The furnishings of the apartment included a television, something Benita hadn’t thought to order for herself. At a quarter to ten that night she was poised on the edge of the couch with Sasquatch at her feet. No one had said which station, and she was prepared to surf them all. At five to ten, however, the show she was watching faded away and soothing music began to play over a pattern of moving fronds, like a forest. Every channel including the shopping and religious networks had the same music, the same fronds. At precisely ten o’clock, the music faded, the fronds parted to disclose the images of Chiddy and Vess, larger and smaller, side by side. They had the same form as in the tape of the dinner, though now the mouths seemed to be more flexible. They were wearing clothing that did not look at all like a uniform. When they spoke, the lips moved the way human lips move, and when not moving, they smiled. The skin around the largest pairs of eyes crinkled warmly.
“We bring greetings from the people of Pistach to the people of Earth,” said Chiddy. “As we have explained to your officials, we have come to assist you in meeting the prerequisites for galactic coexistence, what we call Tassifoduma, what you in the United States would call Being Neighborly. Tassifoduma is a prerequisite for planets wishing to join the Confederation of intelligent life-forms. We have chosen to start with your country because it will serve as a pat
tern for all the rest.
“The first prerequisite of Being Neighborly is to have a society in which almost all individuals achieve contentment, since discontented societies often explode over their borders into other people’s space, causing great trouble and woe. You have many examples of these disruptions in your own history. There are some such going on in your world even now, so we need not belabor the point.
“To begin with, therefore, we will help you balance your country among its many needs and demands to provide greater comfort and contentment to all your people, greater care and attention to your environment.
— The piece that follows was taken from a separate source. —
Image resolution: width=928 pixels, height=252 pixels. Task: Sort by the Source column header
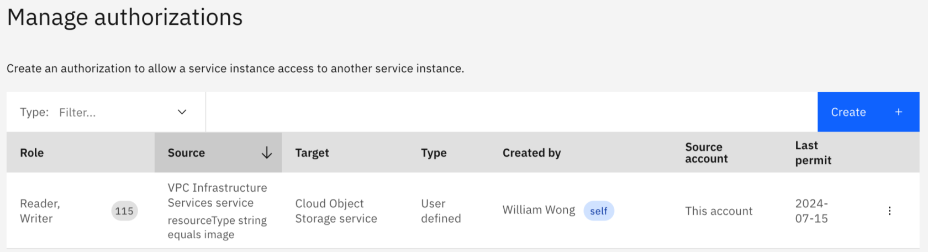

The first step in any project is to find out what is happening to cause woe. The second step is to discontinue the cause! To stop a flood, one must find out where the water is coming from and then shut off the water. To stop a fire, one must find out what is burning and then remove the fuel. So, we will first find out what conditions are most distressing for the people, then we will help you discontinue the conditions which lead to pain, frustration, and misery.
“Being Neighborly means not upsetting people! In order for us to avoid upsetting you, we must first determine what you value and believe and want. This week, each person over the age of eight will receive a questionnaire designed to elicit that person’s beliefs and wants. This questionnaire must be completed with promptness and complete honesty. If people were to tell us untruthfully that they wanted longer working hours for less pay, and if we were to set up conditions requiring longer working hours at less pay, those people might be most distressed. Each questionnaire will be in your language, whatever your language is, just as this program is in your language, whatever your language is. If you have any difficulty, you may call the number printed at the bottom of the questionnaire and an assistant will be provided for you. When the questionnaires have been returned in the envelopes provided, we will tabulate them, and only then will we take the first step.